DIRECTIONS FOR THIS TASK »
The answer must be a single number: how many lines in the entries below contain the word "checkbox".

(Recorded data)
------------
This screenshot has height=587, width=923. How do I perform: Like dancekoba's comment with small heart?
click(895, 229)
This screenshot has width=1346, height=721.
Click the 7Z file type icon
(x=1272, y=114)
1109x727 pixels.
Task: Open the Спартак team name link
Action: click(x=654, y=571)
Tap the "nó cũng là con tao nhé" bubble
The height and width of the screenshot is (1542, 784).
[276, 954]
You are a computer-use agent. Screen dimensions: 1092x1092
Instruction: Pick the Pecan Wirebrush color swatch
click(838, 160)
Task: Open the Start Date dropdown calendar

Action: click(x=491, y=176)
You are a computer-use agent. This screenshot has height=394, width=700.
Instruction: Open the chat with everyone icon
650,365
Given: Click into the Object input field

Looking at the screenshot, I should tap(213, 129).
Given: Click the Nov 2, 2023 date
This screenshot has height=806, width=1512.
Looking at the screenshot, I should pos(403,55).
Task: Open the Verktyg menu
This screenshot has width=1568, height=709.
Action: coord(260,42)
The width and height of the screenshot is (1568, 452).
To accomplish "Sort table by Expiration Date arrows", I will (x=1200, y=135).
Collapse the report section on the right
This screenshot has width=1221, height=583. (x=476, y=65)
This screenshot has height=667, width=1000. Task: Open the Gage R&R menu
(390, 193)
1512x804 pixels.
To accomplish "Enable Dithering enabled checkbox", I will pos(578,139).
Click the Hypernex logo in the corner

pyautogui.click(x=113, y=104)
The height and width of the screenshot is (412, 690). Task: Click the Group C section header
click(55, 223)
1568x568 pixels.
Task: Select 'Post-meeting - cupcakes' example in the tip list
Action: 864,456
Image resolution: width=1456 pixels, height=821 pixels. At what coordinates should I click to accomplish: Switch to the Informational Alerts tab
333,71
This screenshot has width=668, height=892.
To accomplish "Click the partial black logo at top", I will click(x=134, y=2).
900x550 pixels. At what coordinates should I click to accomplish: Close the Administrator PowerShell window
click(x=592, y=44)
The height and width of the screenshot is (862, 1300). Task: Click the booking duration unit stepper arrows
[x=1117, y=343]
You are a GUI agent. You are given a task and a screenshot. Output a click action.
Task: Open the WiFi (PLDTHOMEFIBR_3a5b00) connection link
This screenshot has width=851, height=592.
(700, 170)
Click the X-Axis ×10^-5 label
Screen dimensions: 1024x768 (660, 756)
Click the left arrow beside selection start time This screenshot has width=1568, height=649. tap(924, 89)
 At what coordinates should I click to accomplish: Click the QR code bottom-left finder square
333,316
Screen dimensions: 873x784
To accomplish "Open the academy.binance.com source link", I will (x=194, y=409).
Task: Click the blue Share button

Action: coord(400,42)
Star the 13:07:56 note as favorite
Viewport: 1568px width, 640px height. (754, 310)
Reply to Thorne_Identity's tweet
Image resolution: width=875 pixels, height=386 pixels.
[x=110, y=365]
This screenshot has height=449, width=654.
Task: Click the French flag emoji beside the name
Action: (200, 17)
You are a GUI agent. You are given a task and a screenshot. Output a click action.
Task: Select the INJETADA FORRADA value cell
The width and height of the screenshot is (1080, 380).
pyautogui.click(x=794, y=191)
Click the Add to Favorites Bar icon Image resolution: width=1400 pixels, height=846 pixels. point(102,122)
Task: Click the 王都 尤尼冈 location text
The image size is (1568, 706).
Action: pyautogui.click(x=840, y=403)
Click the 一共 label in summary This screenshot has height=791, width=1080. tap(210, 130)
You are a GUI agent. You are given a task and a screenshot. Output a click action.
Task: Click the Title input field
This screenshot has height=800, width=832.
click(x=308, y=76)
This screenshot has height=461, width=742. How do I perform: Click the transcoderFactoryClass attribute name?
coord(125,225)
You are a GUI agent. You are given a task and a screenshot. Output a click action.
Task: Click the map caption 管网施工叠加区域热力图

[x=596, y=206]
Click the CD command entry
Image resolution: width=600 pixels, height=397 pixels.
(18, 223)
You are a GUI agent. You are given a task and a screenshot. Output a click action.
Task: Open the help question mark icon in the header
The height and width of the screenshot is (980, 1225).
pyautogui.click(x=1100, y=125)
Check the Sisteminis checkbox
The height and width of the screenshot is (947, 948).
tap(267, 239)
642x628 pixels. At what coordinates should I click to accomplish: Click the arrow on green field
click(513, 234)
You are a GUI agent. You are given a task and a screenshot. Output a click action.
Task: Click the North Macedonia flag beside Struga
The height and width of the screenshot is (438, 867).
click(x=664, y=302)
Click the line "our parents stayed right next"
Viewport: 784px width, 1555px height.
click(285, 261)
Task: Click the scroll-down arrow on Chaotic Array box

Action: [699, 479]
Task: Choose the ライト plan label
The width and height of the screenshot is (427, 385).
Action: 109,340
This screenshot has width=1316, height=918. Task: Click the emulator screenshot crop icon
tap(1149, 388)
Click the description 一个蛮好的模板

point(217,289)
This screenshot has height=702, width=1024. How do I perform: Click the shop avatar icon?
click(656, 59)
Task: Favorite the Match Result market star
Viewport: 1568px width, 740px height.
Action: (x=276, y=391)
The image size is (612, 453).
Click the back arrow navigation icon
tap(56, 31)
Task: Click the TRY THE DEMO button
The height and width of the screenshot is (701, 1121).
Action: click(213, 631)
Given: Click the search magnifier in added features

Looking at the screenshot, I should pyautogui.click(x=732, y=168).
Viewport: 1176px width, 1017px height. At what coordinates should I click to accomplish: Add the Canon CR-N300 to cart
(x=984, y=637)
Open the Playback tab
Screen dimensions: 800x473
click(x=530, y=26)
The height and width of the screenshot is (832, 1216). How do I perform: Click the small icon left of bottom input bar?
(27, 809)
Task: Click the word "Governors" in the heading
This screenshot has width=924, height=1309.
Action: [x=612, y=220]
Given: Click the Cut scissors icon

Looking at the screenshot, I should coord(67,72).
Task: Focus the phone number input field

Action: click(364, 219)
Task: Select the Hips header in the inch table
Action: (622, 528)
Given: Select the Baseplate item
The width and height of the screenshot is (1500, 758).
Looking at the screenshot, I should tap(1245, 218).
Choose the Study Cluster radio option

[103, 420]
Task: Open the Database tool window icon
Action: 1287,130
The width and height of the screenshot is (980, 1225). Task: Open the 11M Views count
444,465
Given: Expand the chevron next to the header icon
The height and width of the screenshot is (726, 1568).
------------
RESULT OF THIS TASK »
2